[START Record list]
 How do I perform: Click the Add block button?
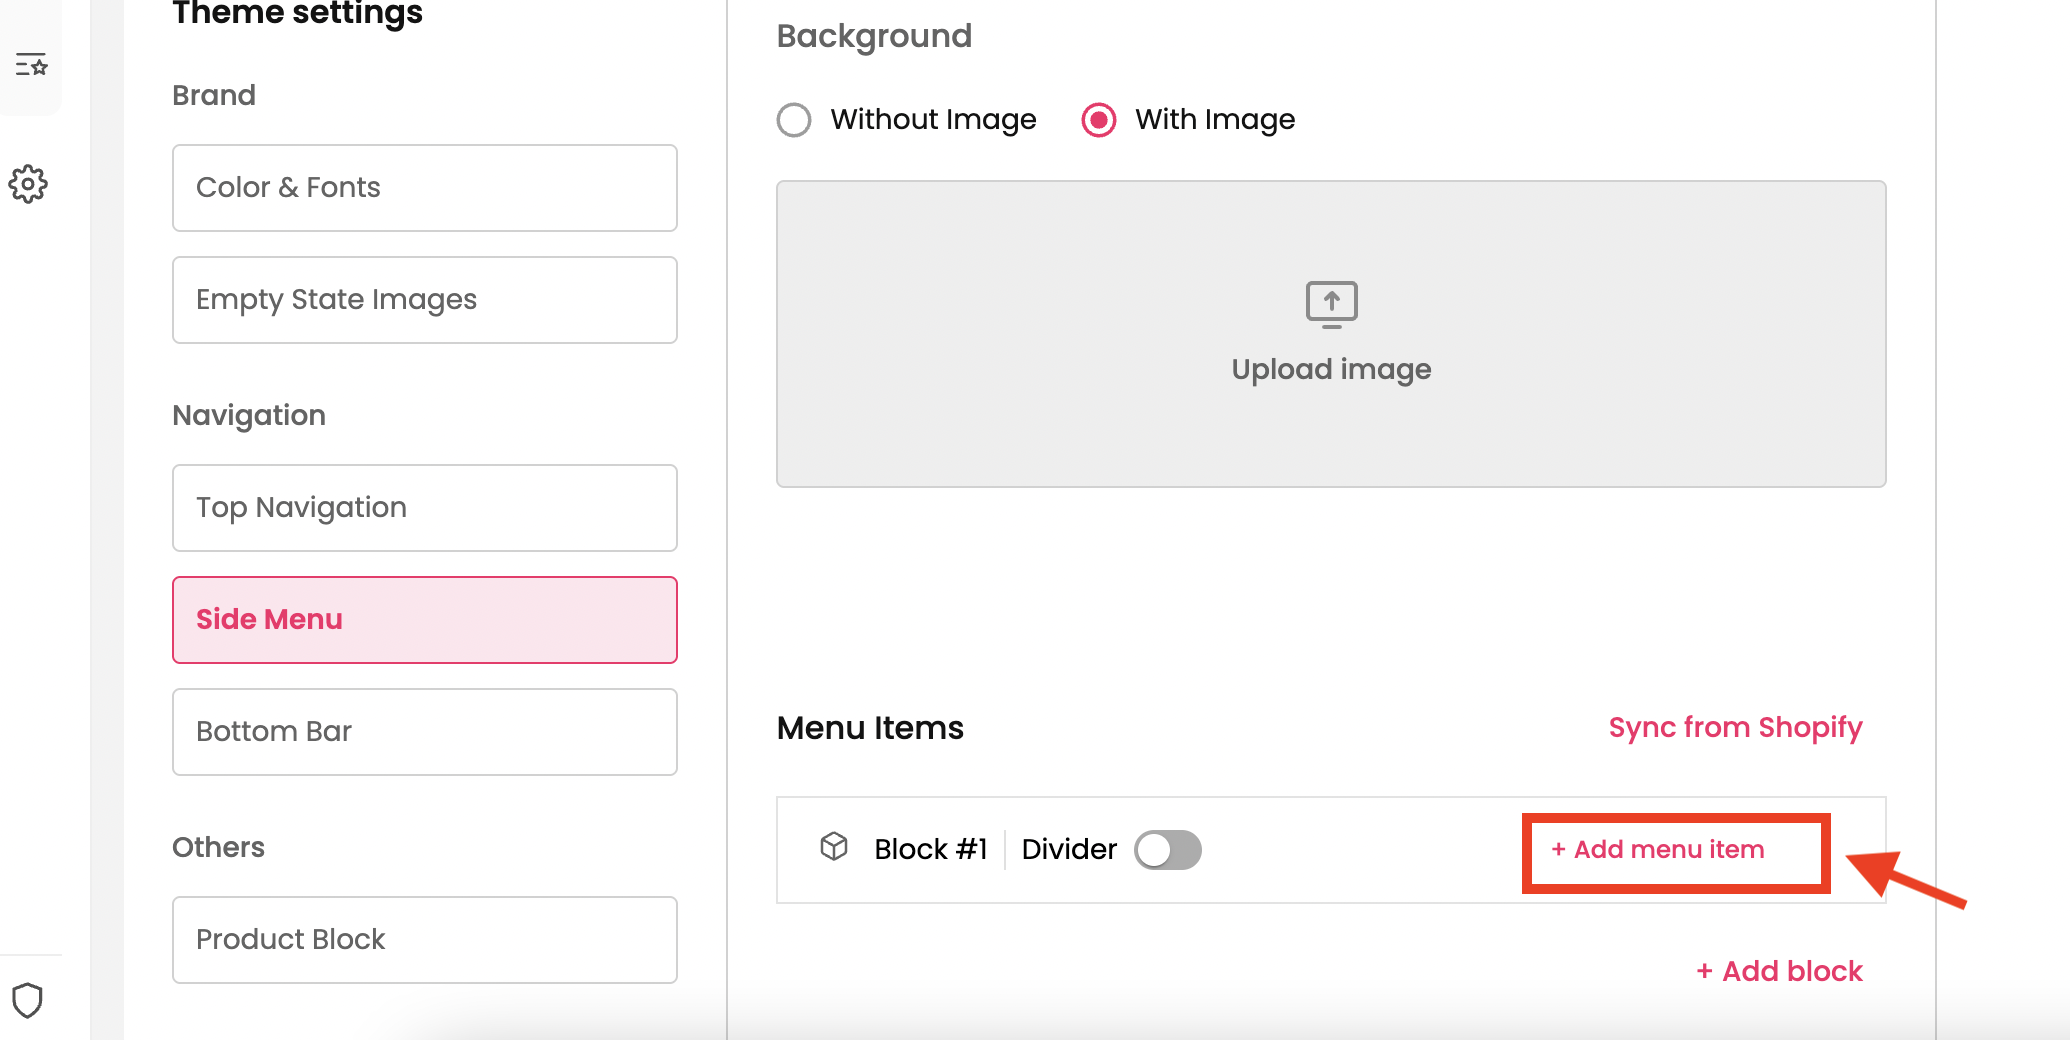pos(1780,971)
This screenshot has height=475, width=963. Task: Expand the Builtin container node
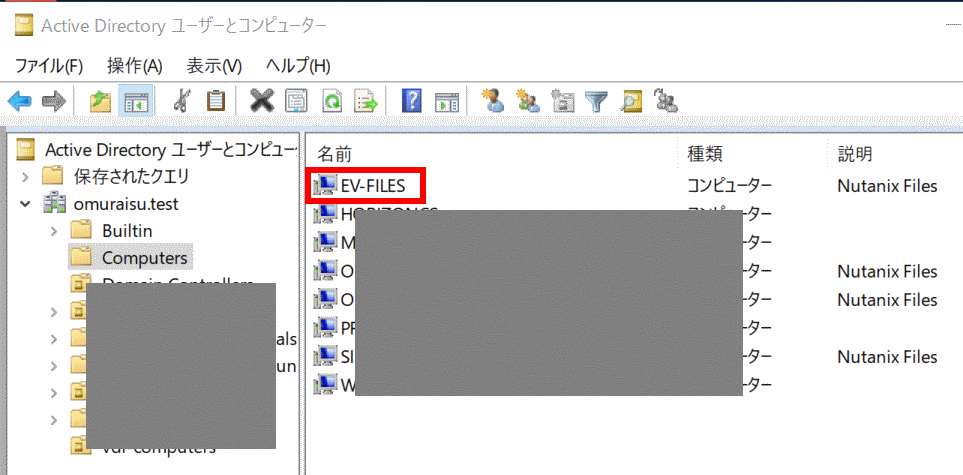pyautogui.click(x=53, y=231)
[END Record list]
[START Record list]
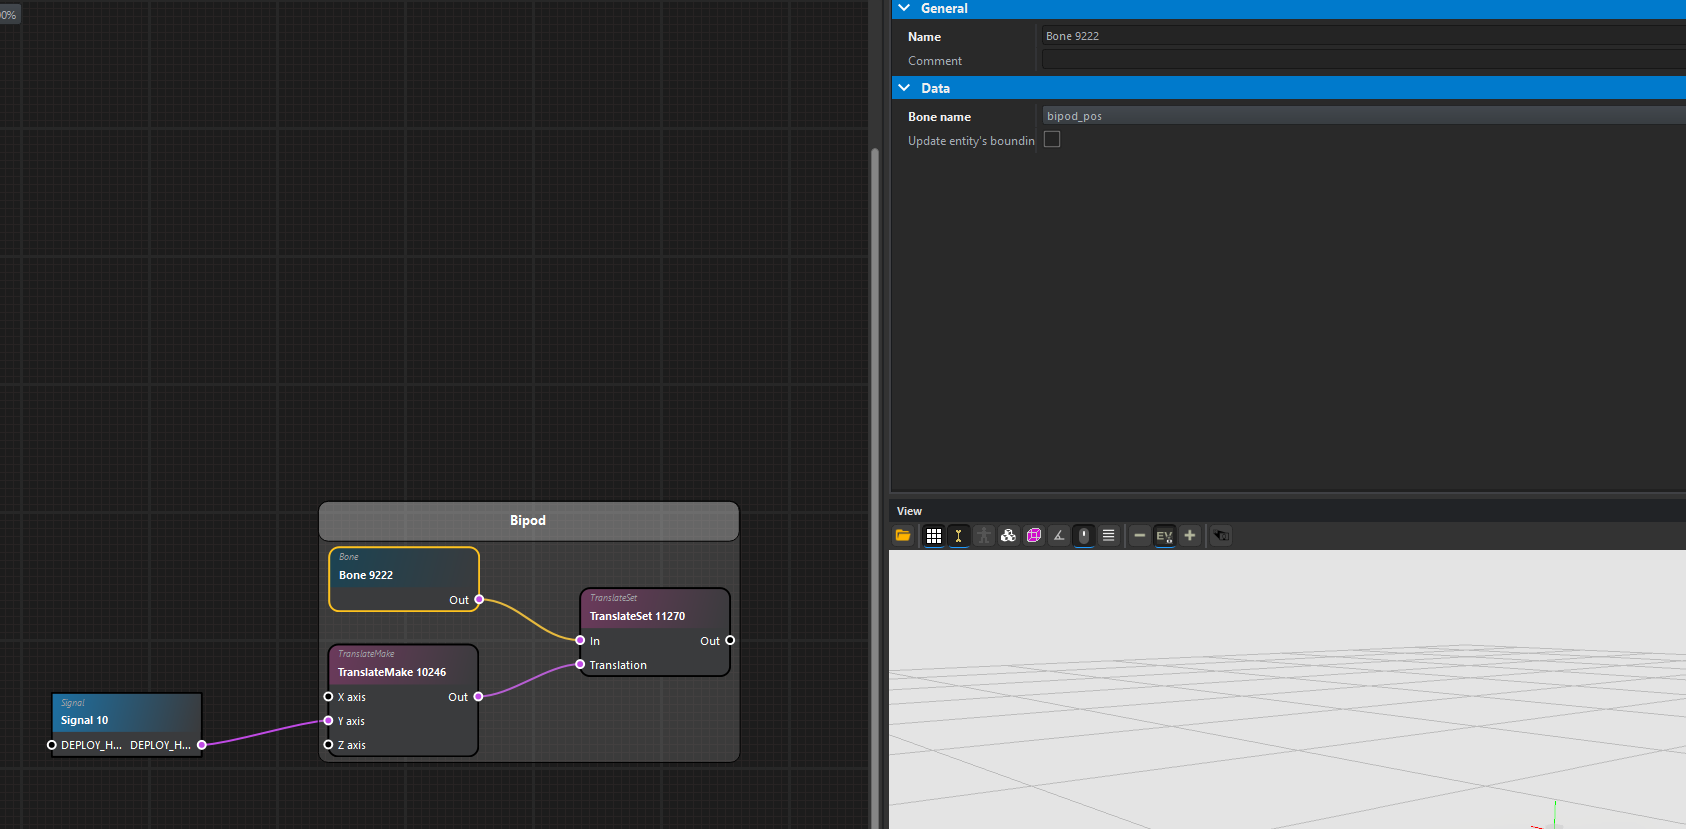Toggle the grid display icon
[END Record list]
**Instructions for the task:** Return the records from the line containing "This screenshot has" through the line containing "pyautogui.click(x=53, y=231)", inclusive. Omit the pictures from your answer.

**Solution to the problem:**
This screenshot has height=475, width=963. Task: Expand the Builtin container node
pyautogui.click(x=53, y=231)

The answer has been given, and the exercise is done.